A Pneumatically Controlled Prosthetic Socket for Transfemoral Amputees
Amputees typically experience changes in residual limb volume in their daily lives. It causes an uncomfortable fit of the socket by applying high pressure on the sensitive area of the residual limb or by loosening the socket. In this study, we developed a transfemoral prosthetic socket for above-the-knee amputees that ensures a good socket fit by maintaining uniform and constant contact pressure despite volume changes in the residual limb. The socket has two air bladders in the posterior femoral region, and the pneumatic controller is located on the tibia of the prosthesis. The pneumatic system aims to minimize unstable fitting of the socket and improve walking performance by inflating or deflating the air bladder.
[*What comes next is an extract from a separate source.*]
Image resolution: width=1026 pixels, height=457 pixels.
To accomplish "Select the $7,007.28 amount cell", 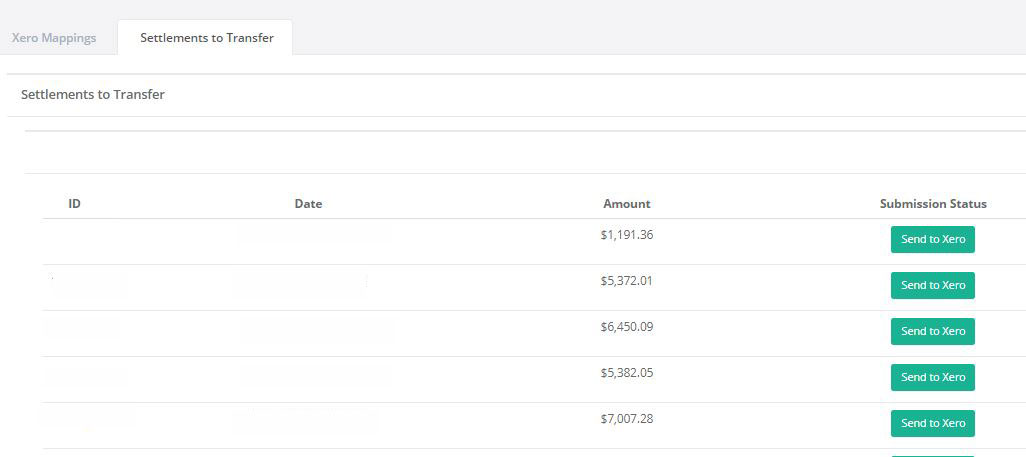I will (x=627, y=418).
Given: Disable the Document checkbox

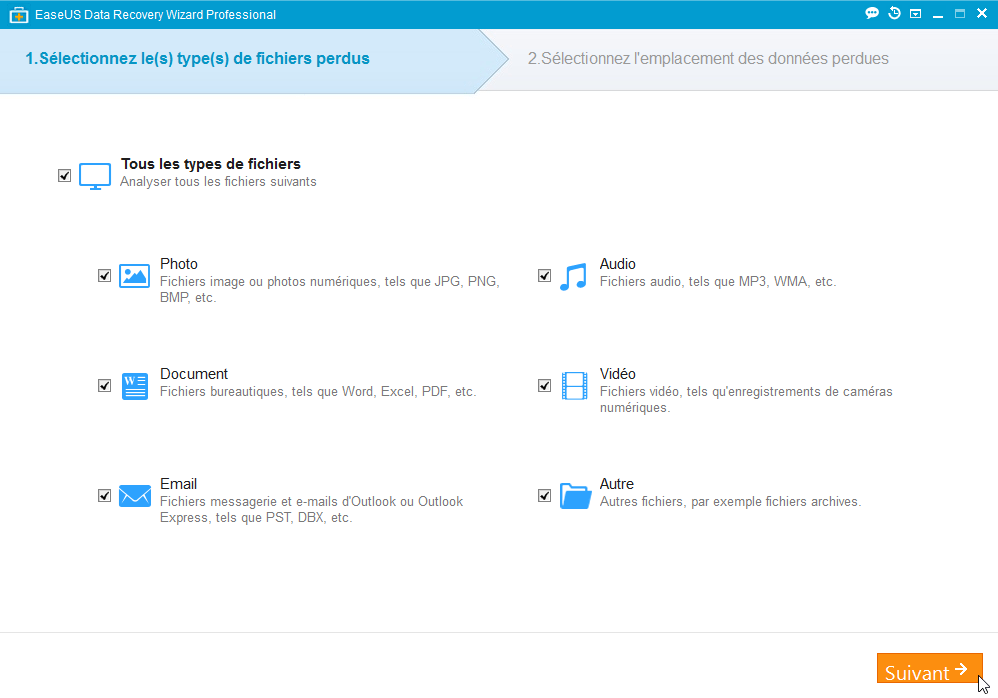Looking at the screenshot, I should (104, 386).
The developed socket autonomously maintains the air pressure inside the prosthetic socket at a steady-state error of 3 mmHg or less by adjusting the amount of air in the air bladder via closed-loop control. In the clinical trial, amputee participants walked on flat and inclined surfaces. The displacement between the residual limb and socket during the gait cycle was reduced by up to 33.4% after air injection into the socket. The inflatable bladder increased the knee flexion angle on the affected side, resulting in increased stride length and gait velocity. The pneumatic socket provides a stable and comfortable walking experience not only when walking on flat ground but also on slopes.